* BEGIN Text passage *
4 Harris Corner Detection OpenCL Implementation
In this section, we introduce our strategy of parallelization for Harris corner detection in OpenCL implementation. As shown in Sect. 2, there are many operators based on the pixel level. Thus, we design our parallel implementation in pixel grain size. We parallel the step of Gaussian blur convolution, Gradient X, Y computing and Harris matrix construction which are implemented on GPU. The step of eigenvalues computes and corner response are implemented on CPU.
We divide algorithm into two kernel function. One is the construction of Harris matrix, and another is pixel score. Compared with other implementation, we decrease the number of the kernels. We integrate the function into one kernel as far as possible for the reason that it can reduce the time of communication between host and kernel device, like host memory and graphics memory. It also increases the ratio of data reuse and speeds up the program. In our design, we assume that the computing resource is limited, such as register, shared memory or computing unit, and our primary target is speeding up our program in the limited resource.
4.1 Kernel of Convolution and Matrix Construction
The compute of Gaussian blur convolution, image gradient and Harris matrix are merged into one kernel. For this kernel, we construct a computing space which is the same dimension as an input image. Every thread deals a pixel task and output one Harris matrix. All outputs in threads compose a complete Harris matrix. For a thread In this kernel, we first compute the gradient X \(I_{x}\left( x,y \right) \)and gradient Y \(I_{y}\left( x,y \right) \) of this pixel and then compute its own \(I_{x}^2\left( x,y \right) \), \(I_{y}^2\left( x,y \right) \) and \(I_{x}\left( x,y \right) I_{y}\left( x,y \right) \). Finally, we use the operation of Gaussian blur convolution to filter the pixel with its neighbourhood. The procedure description of this kernel is shown in Fig. 3.
Optimization strategy: The pixel level computing is beneficial for many-core architecture since its high parallelism and numerical value compute. We utilize this advantage of convolution that every thread compute a mask filter. However, in the process of convolution or gradient compute, it exists many memory access. It is low efficiency when read data from global memory to compute unit frequently. To solve this problem, we move pixels nearby target to shared memory on-chip first. This method could improve the local data repetition rate and make computing units access data which are stored in the consecutive address, namely combination access. In our implementation, we set the local pixel to the size of local computing space.
* END Text passage *
**Objectives:**
1) List the computing resources that the Harris corner detection text names as limited in its design assumption.
2) Carry on the Harris corner detection text from its final sentence.
* BEGIN Recorded data *
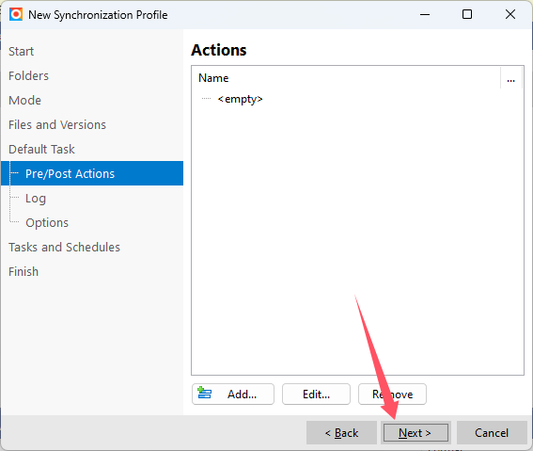
Task: Select Files and Versions in sidebar
Action: point(57,125)
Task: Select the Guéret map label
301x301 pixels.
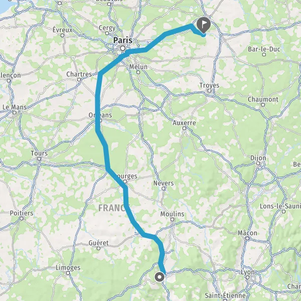Action: click(98, 243)
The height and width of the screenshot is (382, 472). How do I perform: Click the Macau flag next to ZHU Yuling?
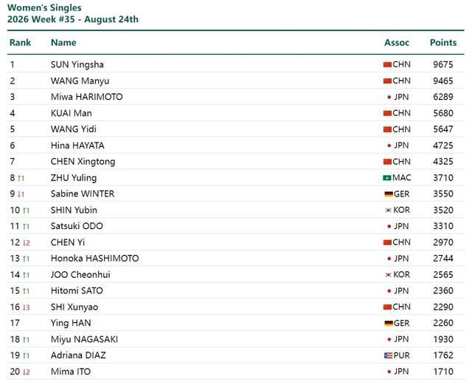[387, 178]
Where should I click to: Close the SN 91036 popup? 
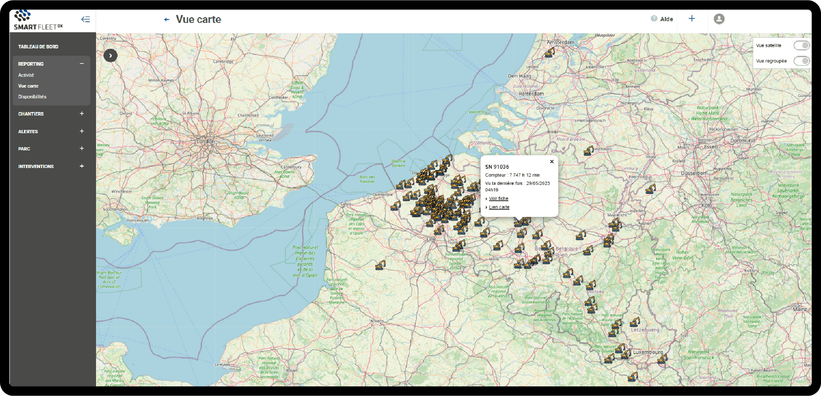[x=552, y=161]
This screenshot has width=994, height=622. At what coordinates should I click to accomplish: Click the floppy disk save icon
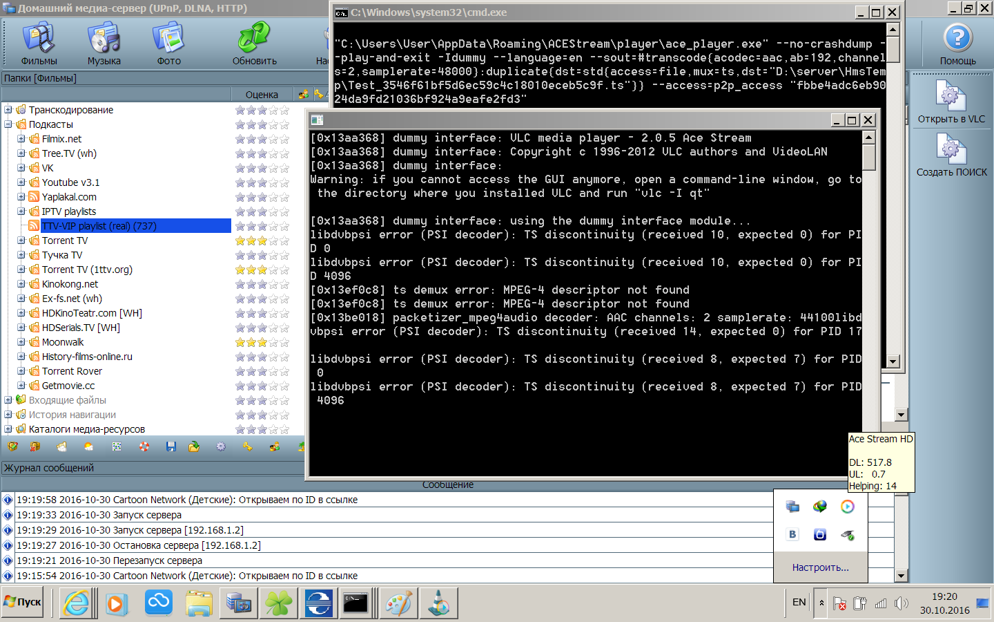tap(171, 447)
* END Recorded data *
**Per-task answers:**
1) Register, shared memory, computing unit

2)
4.2 Kernel of Corner Response
After the first kernel computing, we get the corner score for every pixel in the ROI which we defined. These corner scores can report the probability of a corner point existing in the corresponding ROI. If a corner score is a negative value, it means there may be an edge in this region, and a small value indicates this area may be a flat region. Thus, we need to get the score values which are larger than the threshold, which indicate that there exists a corner in the ROI of this pixel. At last, we adopt the non-maximum suppression (NMS) stage which is aim to get the local maximum value. We set the pixel which have local maximum value as a corner point.
In our implementation, we fix a \(3*3\) window to search the neighborhood nearby the pixel. Every thread in the computing space is assigned a \(3*3\) region, and if the corner score is larger than the threshold and it is the maximum value of this region, we set this pixel as a corner point. Similar to kernel convolution, we store consecutive data together from global memory to the local data memory on-chip. For limited store resource like register, we prefer the search window as little as possible.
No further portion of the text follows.